私が社会に出た40年前、多くの日本企業はボトムアップ経営だった。課長になると実務に関わることが減り、新聞ばかり読んでいた。部長以上は重役出勤だ。だからこそ現場社員には自由があり、新たな挑戦を許す土壌があった。
勤務時間の管理も緩かった。私自身の経験は特殊だと思うが、日本専売公社(現JT)や三和総合研究所に勤めていた20~30代の時、平均の月間残業時間は150時間を超えていた。ただ、それだけ働いていても不満はなかった。残業代がすべて支払われていたことに加え、必死に働いてスキルを学び、成長しているという充足感があったからだ。
ところが近年はトップダウンの経営が増えた。経営陣が細かい業務までマニュアル化し、社員を縛っている。社員からすればマニュアル仕事は創意工夫の余地はなく、労働の楽しみはない。仕事を通じた自己実現など夢のまた夢だ。そのうえ若年層の年収は減っているのだから目も当てられない。働き方改革で労働時間と残業代が抑えられた結果、日本の実質賃金はG7でぶっちぎりの最下位となった。

####

上にある、日本企業の経営と働き方の移り変わりについての文章を、最後の文のあとから書き進めてください。

- データ欄:
####

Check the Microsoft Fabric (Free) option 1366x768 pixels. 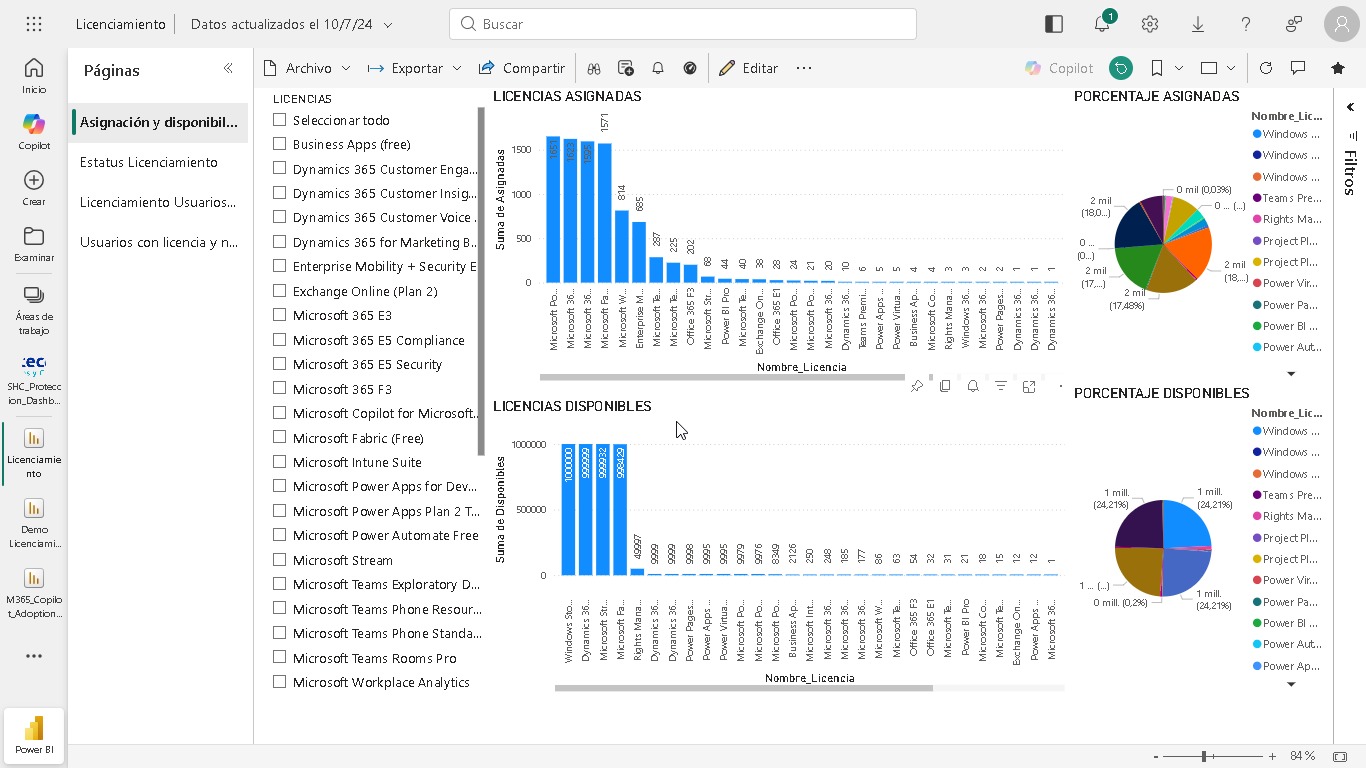279,437
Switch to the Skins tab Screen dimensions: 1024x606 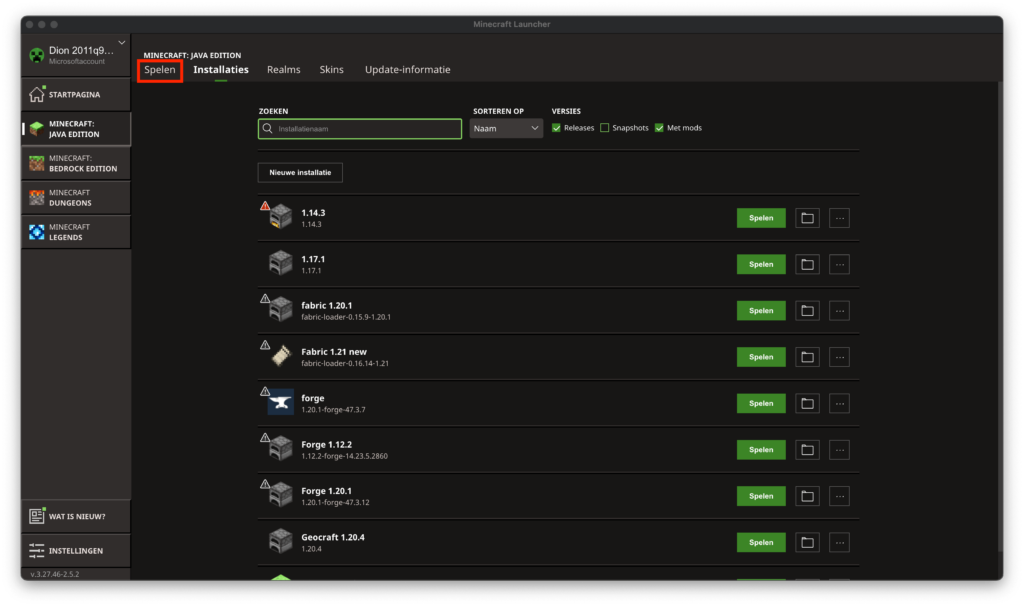331,70
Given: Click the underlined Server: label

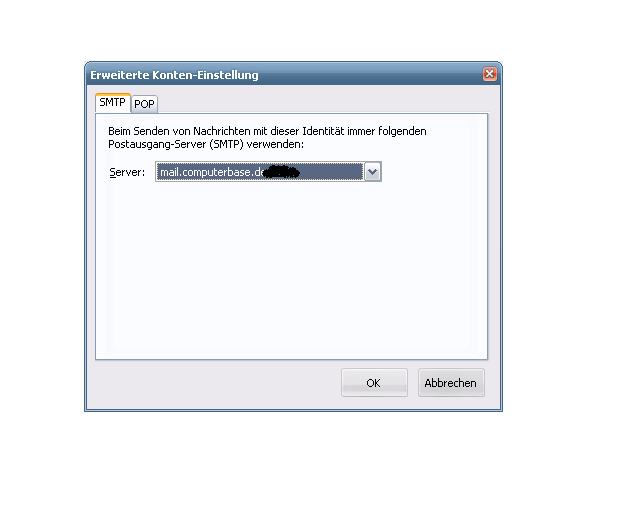Looking at the screenshot, I should [x=127, y=172].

####

- 出力結果:
働き方改革関連法を受けて多くの企業が残業規制を強化した。時間を決めて社内の照明を一斉に消した結果、単に仕事を家に持ち帰る人が増えただけだった。
真の働き方改革とは、時間を規制するのではなく、「残業代をすべて支払う」ことに尽きる。経営陣が残業代を払いたくないと考えれば、必然的に無駄な仕事は見直され、業務に創意工夫が生まれる。サービス残業を厳格に禁止すれば、働き方改革はおのずと起きるはずだ。